Before it pivots into loopy comic terrain, “Sword of Trust” takes its time developing Mel’s understated routine. The first act of “Sword of Trust” unfolds with the same breezy window into small-business workplace anxieties that made Andrew Bujalski’s “Support the Girls” such an absorbing character study. Shelton introduces Cynthia and Mary with a similar degree of sophistication: Bell’s a hilarious goofball riddled with self-doubt, which Watkins compliments with Mary’s tough attitude and bouts of overconfidence.
The movie doesn’t overplay the notion that a gay couple in the South requires much scrutiny, aside from one scene in which the group encounters a redneck caricature and determines that they have to literally play it straight. In another moment, they mistake Mel and Nathaniel for a couple, which leads the alpha male co-workers to a cringe-worthy exchange about degrees of attractiveness that harkens back to the heterosexual jitteriness of “Humpday.”
But Shelton, who spent the past several years honing her craft in television, seems reticent to overextend the movie’s thematic ambition. As the premise for “Sword of Trust” comes together, the story sags into a routine of improvisatory showdowns that the actors carry with an amiable sense of play, and a lot of its best material suggests an inspired four-part standup routine.
Bell and Watkins excel at a recurring gag in which they attempt to explain the Confederate conspiracy theory to straight-faced true believers, while Maron gapes at them in disbelief; elsewhere, his running commentary on the absurdity of their situation grounds the zany plot in hilarious observations. “This is how people die!” he spouts, as the group steps inside the back of a truck driven by the potential buyer’s demented minion, only to confess moments later that he has developed a morbid curiosity about confronting the machinery of bigotry up close: “We’re inside its brain!”
But back to that monologue. For all the cynicism about the lackadaisical nature of improvisatory filmmaking, Shelton and her peers have honed an approach that enables actors to complicate loose material through their own distinct personalities. (The filmmaker herself appears in one pivotal scene, playing a layered character with rich backstory only explained with subtle hints, as if to prove her commitment to this approach.) When Mel finally explains the downbeat saga that transformed him from idealistic New Yorker to dyspeptic salesman, the camera lingers on his face for minutes on end, and Maron owns every moment of it.
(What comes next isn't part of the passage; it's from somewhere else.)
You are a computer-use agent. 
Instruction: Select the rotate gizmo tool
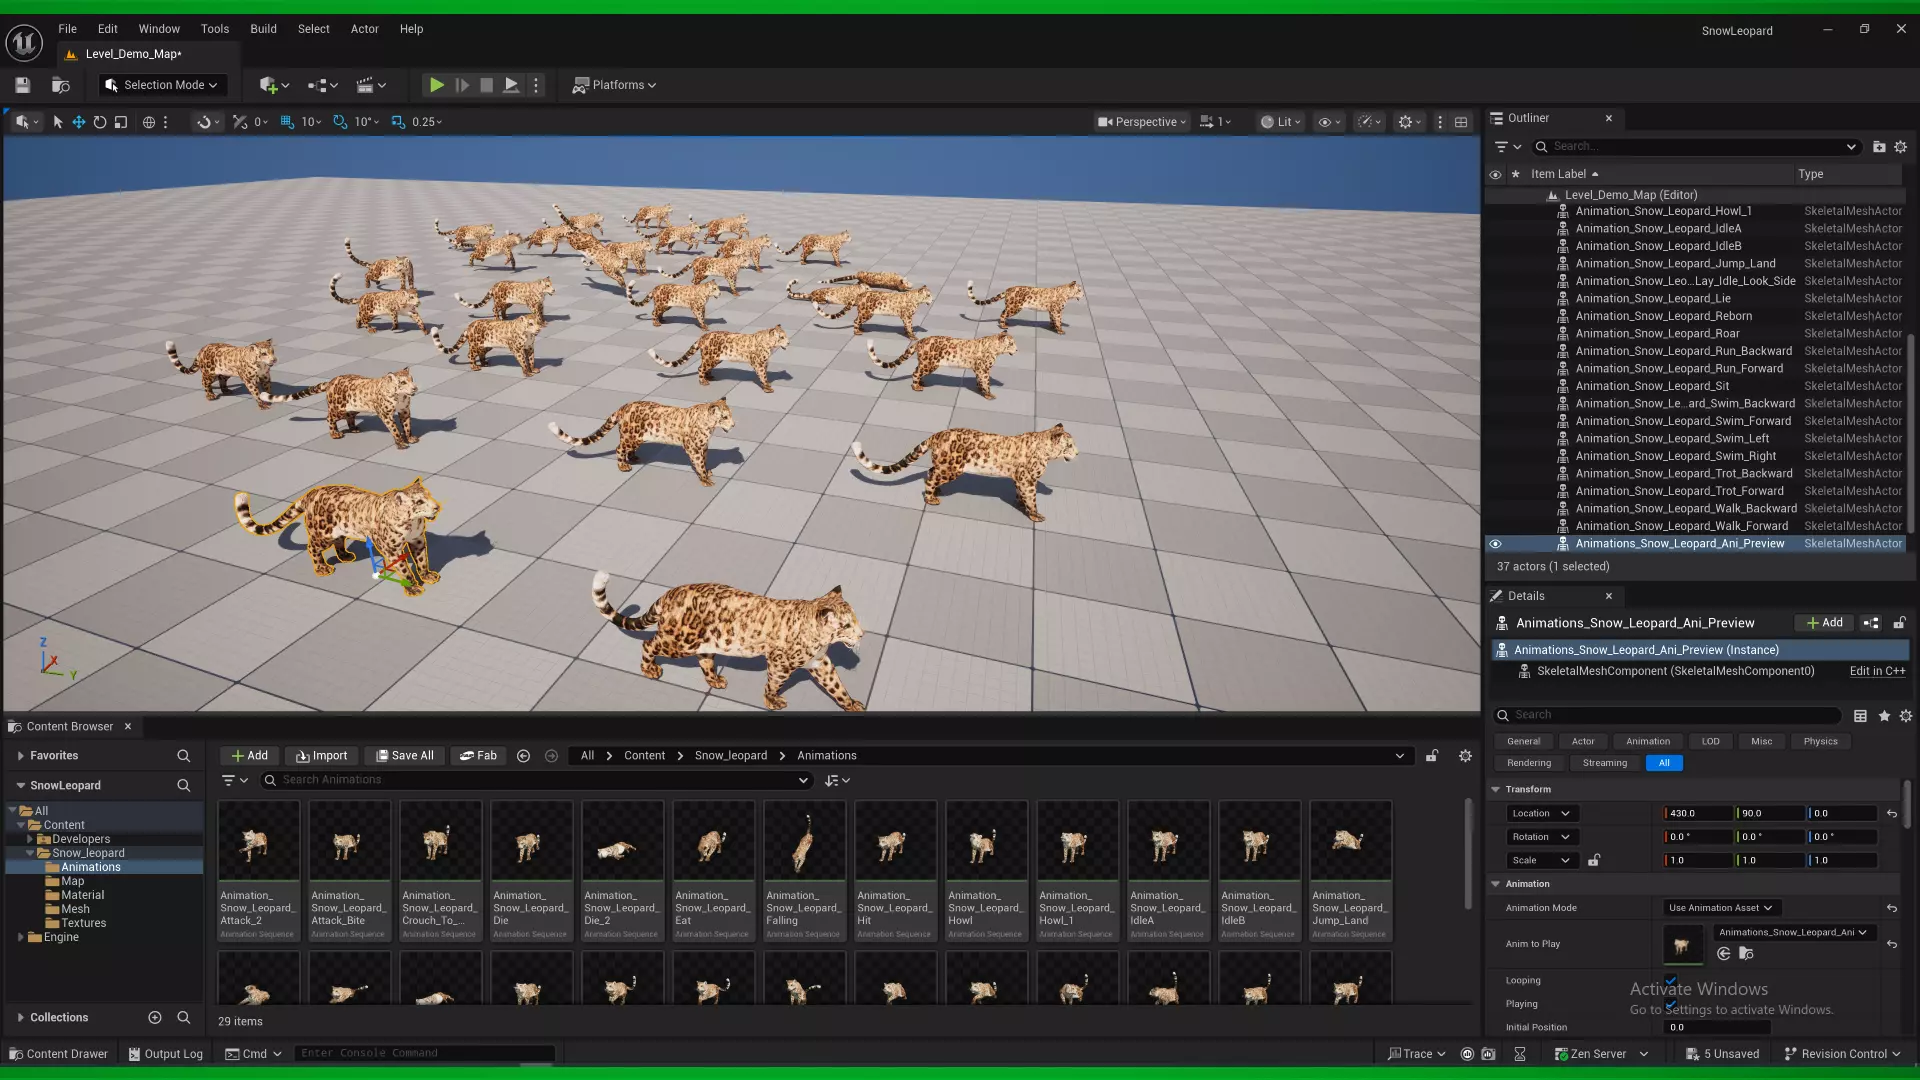pos(99,122)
Nothing in the rest of the movie can match it. “Sword of Trust” ambles into a flimsy third-act confrontation that resolves the scenario with a half-baked shrug. Yet even as the narrative fizzles, the movie remains an appealing assemblage of timely themes — the black hole of the internet, truth-versus-fiction debates, covert hate groups crawling out of the woodwork — in tandem with its cartoonish twists. From the arrival of two dopey anti-Semitic thugs wielding a screwdriver, to recurring reminders that pretty much everyone in the South is packing heat, “Sword of Trust” doesn’t lack for effective punchlines about this country’s wilder extremes. Laced together with Maron’s own laid-back electric guitar score, the movie is a breezy access point for assessing white America’s disbelief at the country’s extremists taking charge. That’s no joke, but the most revealing aspect of “Sword of Trust” is that its ridiculous circumstances are almost crazy enough to be true.
“Sword of Trust” premiered in the Narrative Spotlight section at the 2019 SXSW Film Festival. It is currently seeking U.S. distribution.